One in every 74 e-mail messages on the Internet yesterday carried a new strain of the Sober virus, estimates one security analyst.
“At the moment, this virus is accounting for 65 percent of all virus reports to us,” Graham Cluley, a senior technology consultant for anti-virus software maker Sophos told TechNewsWorld. “That means, including legitimate mail, spam and everything else, one in 74 messages presently contain the Sober worm.”
Although the new Sober variant spread quickly, security experts said that existing anti-virus programs should be able to scrub most infected messages because this virus strain shares characteristics with prior versions, characteristics that make it easy for the virus fighting programs to identify the malware and quarantine it.
“Most anti-virus vendors already protect their customers against this,” Alfred Huger, senior director of engineering at Symantec Security Response in Santa Monica, Calif., told TechNewsWorld.
Cocktail of Techniques
One reason the worm spread so rapidly was it cloned a number of tried and true malware methods, according to Sam Curry, vice president for product management at Etrust Security Managment in Islandia, N.Y.
“I find it ironic that the same worm can spoof the FBI and CIA on the one hand and use the old ‘do you want to see pictures of …’ trick on the other,” he told TechNewsWorld.
Among the several cover letters used by the worm to spread itself is one purporting to be from the FBI or CIA. According to Sophos, the FBI letter said:
- Dear Sir/Madam,
We have logged your IP-address on more than 30 illegal Web sites. Important: Please answer our questions! The list of questions are attached.
Federal Bureau of Investigation-FBI-
935 Pennsylvania Avenue, NW , Room 3220
Washington, DC 20535
Phone: (202) 324-30000[cq]
Dual Language Propulsion
Another factor contributing to the spread of the virus was its ability to produce mischief in two languages, English and German, noted Huger.

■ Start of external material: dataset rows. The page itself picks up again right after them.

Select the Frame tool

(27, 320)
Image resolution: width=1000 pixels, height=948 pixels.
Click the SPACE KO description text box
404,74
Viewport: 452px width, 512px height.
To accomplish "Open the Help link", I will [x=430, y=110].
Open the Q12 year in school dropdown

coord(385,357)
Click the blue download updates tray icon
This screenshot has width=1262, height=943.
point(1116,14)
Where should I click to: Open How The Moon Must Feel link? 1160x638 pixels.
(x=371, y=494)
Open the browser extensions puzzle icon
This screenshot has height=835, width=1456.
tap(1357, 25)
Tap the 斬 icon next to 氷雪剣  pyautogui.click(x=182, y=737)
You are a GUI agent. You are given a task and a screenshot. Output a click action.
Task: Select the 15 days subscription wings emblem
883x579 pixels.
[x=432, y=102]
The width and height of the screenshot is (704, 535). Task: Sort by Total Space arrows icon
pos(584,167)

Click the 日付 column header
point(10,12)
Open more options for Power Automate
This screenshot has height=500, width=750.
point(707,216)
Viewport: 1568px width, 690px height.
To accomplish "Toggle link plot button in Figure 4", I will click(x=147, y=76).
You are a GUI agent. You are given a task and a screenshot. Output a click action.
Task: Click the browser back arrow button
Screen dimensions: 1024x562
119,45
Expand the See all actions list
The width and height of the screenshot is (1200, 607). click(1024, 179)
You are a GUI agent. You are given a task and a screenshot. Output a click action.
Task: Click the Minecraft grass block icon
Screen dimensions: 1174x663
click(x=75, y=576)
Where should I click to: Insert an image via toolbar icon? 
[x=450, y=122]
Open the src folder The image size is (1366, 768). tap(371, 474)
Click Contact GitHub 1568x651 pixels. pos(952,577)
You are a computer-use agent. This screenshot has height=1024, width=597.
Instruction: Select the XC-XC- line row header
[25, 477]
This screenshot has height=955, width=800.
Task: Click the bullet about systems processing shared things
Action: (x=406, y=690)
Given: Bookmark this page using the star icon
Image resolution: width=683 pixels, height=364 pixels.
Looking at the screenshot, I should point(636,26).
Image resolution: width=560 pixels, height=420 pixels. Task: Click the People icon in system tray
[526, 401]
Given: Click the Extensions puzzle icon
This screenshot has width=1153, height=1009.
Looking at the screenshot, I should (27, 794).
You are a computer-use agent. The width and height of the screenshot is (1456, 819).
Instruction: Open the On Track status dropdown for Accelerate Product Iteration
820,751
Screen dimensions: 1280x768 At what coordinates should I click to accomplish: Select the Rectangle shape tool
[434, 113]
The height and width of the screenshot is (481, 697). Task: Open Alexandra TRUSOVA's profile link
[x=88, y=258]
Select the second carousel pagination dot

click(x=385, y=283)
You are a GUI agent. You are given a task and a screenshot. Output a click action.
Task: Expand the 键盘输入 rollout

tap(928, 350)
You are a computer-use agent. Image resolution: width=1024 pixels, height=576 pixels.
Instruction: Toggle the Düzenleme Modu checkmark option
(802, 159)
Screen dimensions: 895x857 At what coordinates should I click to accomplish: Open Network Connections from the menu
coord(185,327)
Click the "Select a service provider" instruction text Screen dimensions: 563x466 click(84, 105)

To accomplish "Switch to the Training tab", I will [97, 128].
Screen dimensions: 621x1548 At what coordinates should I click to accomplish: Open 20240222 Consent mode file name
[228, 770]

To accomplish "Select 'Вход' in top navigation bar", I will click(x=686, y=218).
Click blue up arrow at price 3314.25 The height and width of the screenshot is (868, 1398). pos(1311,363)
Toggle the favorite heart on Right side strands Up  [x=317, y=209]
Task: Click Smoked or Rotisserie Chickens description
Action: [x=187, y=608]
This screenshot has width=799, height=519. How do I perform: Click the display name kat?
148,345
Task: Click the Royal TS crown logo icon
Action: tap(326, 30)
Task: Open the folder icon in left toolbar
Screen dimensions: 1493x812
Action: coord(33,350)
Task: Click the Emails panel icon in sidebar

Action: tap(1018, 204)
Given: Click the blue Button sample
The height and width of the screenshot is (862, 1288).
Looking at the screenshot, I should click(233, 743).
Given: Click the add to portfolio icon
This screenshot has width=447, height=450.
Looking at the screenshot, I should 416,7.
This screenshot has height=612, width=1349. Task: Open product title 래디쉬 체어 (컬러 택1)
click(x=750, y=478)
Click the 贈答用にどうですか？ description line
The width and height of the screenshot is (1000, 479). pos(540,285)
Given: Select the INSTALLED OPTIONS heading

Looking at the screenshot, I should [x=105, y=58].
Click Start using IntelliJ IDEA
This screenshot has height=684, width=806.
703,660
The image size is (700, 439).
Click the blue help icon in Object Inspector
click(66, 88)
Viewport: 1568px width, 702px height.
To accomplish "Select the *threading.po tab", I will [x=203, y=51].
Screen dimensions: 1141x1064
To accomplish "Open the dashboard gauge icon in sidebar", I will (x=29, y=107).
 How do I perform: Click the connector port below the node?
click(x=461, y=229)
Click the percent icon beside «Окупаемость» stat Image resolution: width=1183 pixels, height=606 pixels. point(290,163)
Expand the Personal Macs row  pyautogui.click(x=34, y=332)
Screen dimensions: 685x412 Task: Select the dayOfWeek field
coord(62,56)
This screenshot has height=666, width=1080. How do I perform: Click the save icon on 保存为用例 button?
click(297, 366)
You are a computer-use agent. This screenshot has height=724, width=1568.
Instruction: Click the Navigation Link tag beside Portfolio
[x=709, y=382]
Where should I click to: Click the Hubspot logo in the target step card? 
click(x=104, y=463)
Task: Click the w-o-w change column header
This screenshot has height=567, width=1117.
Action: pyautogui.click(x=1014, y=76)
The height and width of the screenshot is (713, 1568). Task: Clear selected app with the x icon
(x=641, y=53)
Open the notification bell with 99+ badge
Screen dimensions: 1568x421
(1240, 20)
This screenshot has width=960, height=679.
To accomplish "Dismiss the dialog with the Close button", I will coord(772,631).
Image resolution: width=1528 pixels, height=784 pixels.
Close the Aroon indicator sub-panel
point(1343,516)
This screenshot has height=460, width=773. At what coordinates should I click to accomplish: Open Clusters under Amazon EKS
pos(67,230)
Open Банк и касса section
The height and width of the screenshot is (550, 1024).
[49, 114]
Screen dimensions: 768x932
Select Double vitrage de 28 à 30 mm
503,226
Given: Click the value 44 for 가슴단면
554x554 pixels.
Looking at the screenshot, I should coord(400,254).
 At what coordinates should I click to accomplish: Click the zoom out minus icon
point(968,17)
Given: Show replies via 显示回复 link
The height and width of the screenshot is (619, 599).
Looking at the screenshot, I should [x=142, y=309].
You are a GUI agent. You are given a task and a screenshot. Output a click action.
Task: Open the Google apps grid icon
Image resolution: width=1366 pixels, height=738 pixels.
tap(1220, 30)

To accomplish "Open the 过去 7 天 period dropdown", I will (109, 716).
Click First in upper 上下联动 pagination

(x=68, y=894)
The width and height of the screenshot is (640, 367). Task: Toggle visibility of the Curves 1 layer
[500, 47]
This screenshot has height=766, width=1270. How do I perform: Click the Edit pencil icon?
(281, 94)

“That opens up the general number of people who could read it, have access to it and might click on it,” he said.
Curry explained that when the worm infects a machine, it starts accessing multiple outbound e-mail servers and runs three processes simultaneously.
It will pull a target off the hard disk of an infected computer, he continued, and send them multiple e-mails with different subject lines, attachment names and mailing routes.
“This variant, which comes on the heels of six others last week, is a lot more sophisticated — not in terms of the techniques it uses — but in the ways it mixes and matches them,” Curry said.
In recent times, malware authors have narrowed the scope of the efforts, choosing stealth over noisy pandemics like yesterday’s Sober outbreak. “This is an old-fashioned ploy to get attention,” Curry observed. “The damage that it does is not that bad.
“But what worries me,” he interjected, “we very often see an idea, or set or ideas, tried out in an innocuous format and if they succeed, we see them used for something not so innocuous.”
While the origin of this latest Sober strain remains a mystery, some security experts believe law enforcement authorities are narrowing the noose around the perpetrators.
Jimmy Kuo, a senior fellow at McAfee AVERT in Beaverton, Ore. noted that prior to the rash of Sober outbreaks last week, police in Bavaria, Germany, predicted the development, presumably because they had cracked the ring of malcontents writing the viruses.
“This is probably a ‘group of friends’ scenario,” he told TechNewsWorld. “The police will pick off one. Hopefully, he’ll roll on the others, and we can pick off some more.”
Cluley, of Sophos, added, “The police may not know who this virus writer is, but they’re close on the trail. And the fact that he’s goading the FBI and CIA means that there will be even greater resolve to capture this person.